_Consigne 1:_
Présentez sous forme de liste JSON de chaînes, à raison d'une chaîne par ligne et sans les lignes vides, les lignes des enregistrements depuis leur début jusqu'à la ligne contenant "Action: click(66, 391)", incluse.

_Extrait à lire:_
****

Suisse: une nouvelle loi antiterroriste prévoit l'assignation à résidence préventive dès 15 ans

La Suisse renforce son arsenal législatif en matière de terrorisme (photo d'illustration) - AFP
De l'ONU à Amnesty, beaucoup estiment que la nouvelle loi antiterroriste suisse, prévoyant l'assignation à résidence préventive dès l'âge de 15 ans, met en danger l'héritage du pays en matière de droits humains.
Souhaitant mieux protéger sa population après les attentats de Paris en 2015, Berne a créé une base légale, validée en 2020 par le Parlement, permettant à la police d'agir plus facilement à titre préventif face à un "terroriste potentiel". Quelques dizaines de cas par an seraient concernés, selon la police fédérale.
Jusqu'ici, la Suisse a été épargnée par les attentats jihadistes qui ont frappé l'Europe, mais la menace reste "élevée" selon les autorités qui soulignent qu'"en 2020 deux attaques au couteau, probablement à "motivation terroriste", ont eu lieu", à Morges et Lugano.
Les droits fondamentaux garantis d'après le gouvernement suisse
Les autorités observent également une "augmentation générale de l'intensité de la violence de l'extrême gauche" et voient l'extrême droite comme une menace. Les opposants de gauche ont recueilli assez de signatures pour la tenue d'un référendum, le 13 juin. Les premiers sondages montrent que la loi récolte un large soutien.
Le texte "ne remet pas seulement en question la crédibilité de la tradition humanitaire de la Suisse, mais pourrait également ouvrir la voie, au niveau international, à une politique sécuritaire qui se sert d'instruments punitifs à l'égard de personnes n'ayant commis aucune infraction pénale", explique Alicia Giraudel, juriste à la section suisse d'Amnesty International.
Le gouvernement assure que les droits fondamentaux seront garantis et fait valoir que les programmes de déradicalisation sont insuffisants face à la menace que représentent certaines personnes.

****

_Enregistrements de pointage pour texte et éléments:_

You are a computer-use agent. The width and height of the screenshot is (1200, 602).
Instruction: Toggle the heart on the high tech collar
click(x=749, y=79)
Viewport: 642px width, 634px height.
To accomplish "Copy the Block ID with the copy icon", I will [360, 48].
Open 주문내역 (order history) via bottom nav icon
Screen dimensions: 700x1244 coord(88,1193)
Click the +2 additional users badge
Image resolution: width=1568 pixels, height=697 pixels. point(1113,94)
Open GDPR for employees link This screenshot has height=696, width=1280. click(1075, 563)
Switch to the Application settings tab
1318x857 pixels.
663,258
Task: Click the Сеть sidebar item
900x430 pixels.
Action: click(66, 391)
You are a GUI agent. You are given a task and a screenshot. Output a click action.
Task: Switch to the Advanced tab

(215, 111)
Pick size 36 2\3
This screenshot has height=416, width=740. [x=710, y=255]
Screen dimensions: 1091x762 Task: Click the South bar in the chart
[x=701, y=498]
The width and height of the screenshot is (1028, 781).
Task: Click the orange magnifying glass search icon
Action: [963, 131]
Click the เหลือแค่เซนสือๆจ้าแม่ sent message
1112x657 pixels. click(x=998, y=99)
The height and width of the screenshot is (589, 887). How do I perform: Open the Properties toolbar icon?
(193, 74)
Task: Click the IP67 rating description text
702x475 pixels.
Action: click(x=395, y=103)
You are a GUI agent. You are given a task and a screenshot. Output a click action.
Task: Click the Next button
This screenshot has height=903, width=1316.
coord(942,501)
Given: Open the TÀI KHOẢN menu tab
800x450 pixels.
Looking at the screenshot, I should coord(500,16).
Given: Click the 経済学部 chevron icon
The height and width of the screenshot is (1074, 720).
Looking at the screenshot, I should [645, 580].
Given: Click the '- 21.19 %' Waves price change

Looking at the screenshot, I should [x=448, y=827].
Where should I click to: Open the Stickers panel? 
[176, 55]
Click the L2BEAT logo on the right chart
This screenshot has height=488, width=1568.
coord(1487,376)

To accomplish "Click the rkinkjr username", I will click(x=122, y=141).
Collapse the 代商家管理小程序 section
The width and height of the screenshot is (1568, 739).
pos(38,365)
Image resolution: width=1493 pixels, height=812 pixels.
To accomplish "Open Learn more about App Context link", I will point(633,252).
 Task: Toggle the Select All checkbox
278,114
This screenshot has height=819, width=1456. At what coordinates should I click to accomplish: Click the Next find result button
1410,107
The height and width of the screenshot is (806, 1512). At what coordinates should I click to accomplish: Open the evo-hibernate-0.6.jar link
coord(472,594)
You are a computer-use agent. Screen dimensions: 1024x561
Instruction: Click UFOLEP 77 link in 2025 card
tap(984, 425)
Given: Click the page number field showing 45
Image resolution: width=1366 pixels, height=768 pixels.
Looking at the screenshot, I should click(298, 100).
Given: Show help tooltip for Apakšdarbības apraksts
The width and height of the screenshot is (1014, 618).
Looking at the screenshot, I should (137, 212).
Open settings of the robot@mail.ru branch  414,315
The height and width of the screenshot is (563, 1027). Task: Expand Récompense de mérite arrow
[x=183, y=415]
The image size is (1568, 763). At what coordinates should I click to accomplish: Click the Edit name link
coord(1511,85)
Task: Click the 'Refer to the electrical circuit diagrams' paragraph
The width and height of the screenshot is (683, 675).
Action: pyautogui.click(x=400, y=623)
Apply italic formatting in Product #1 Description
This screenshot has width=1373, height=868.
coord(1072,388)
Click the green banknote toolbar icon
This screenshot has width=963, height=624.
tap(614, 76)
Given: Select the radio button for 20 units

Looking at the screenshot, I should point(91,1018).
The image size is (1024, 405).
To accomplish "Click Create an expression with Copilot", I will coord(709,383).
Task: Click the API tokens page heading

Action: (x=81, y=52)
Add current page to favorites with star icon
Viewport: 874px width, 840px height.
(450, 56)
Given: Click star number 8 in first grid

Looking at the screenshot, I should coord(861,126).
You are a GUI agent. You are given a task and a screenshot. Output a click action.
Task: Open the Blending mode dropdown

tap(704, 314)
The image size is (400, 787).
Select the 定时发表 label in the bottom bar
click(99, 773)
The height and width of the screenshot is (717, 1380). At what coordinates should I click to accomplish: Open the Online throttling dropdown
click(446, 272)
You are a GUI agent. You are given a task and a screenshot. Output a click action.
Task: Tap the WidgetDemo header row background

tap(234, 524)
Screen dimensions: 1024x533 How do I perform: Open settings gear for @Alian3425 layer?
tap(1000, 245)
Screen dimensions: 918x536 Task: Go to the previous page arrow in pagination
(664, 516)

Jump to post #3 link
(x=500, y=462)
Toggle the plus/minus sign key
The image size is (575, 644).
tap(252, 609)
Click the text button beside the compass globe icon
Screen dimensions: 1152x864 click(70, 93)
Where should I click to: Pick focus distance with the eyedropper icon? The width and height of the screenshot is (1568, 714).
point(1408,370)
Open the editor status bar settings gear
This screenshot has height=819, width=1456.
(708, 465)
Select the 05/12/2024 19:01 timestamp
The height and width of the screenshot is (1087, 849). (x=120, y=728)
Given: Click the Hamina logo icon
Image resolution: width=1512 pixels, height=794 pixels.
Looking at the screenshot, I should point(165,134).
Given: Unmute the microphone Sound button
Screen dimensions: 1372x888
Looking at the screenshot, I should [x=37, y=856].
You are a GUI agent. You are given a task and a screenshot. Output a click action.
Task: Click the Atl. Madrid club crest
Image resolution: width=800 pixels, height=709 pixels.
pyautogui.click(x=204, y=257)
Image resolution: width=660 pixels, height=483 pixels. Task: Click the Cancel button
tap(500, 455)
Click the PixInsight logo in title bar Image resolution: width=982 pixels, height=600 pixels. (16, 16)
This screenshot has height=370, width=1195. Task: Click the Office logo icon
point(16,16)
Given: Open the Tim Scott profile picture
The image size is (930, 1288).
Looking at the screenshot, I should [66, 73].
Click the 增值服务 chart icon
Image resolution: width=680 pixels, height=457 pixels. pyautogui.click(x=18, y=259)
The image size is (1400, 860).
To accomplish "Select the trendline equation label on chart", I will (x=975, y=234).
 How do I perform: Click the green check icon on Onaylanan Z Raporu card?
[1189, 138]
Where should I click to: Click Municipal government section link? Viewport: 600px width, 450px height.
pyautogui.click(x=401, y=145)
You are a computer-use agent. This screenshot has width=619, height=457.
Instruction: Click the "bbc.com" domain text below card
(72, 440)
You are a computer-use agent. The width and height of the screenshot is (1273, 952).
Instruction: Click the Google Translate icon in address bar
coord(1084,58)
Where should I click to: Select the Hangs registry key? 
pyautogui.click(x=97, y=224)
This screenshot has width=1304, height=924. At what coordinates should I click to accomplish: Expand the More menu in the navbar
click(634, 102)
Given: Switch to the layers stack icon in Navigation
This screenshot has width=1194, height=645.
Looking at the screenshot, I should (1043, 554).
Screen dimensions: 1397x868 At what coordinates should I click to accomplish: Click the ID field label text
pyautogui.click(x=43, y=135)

****

_Consigne 2:_
D'après l'extrait sur la loi antiterroriste suisse, dans quelles villes ont eu lieu les deux attaques au couteau de 2020 ?

_Réponse 1:_
[
  "You are a computer-use agent. The width and height of the screenshot is (1200, 602).",
  "Instruction: Toggle the heart on the high tech collar",
  "click(x=749, y=79)",
  "Viewport: 642px width, 634px height.",
  "To accomplish \"Copy the Block ID with the copy icon\", I will [360, 48].",
  "Open 주문내역 (order history) via bottom nav icon",
  "Screen dimensions: 700x1244 coord(88,1193)",
  "Click the +2 additional users badge",
  "Image resolution: width=1568 pixels, height=697 pixels. point(1113,94)",
  "Open GDPR for employees link This screenshot has height=696, width=1280. click(1075, 563)",
  "Switch to the Application settings tab",
  "1318x857 pixels.",
  "663,258",
  "Task: Click the Сеть sidebar item",
  "900x430 pixels.",
  "Action: click(66, 391)"
]

_Réponse 2:_
À Morges et à Lugano.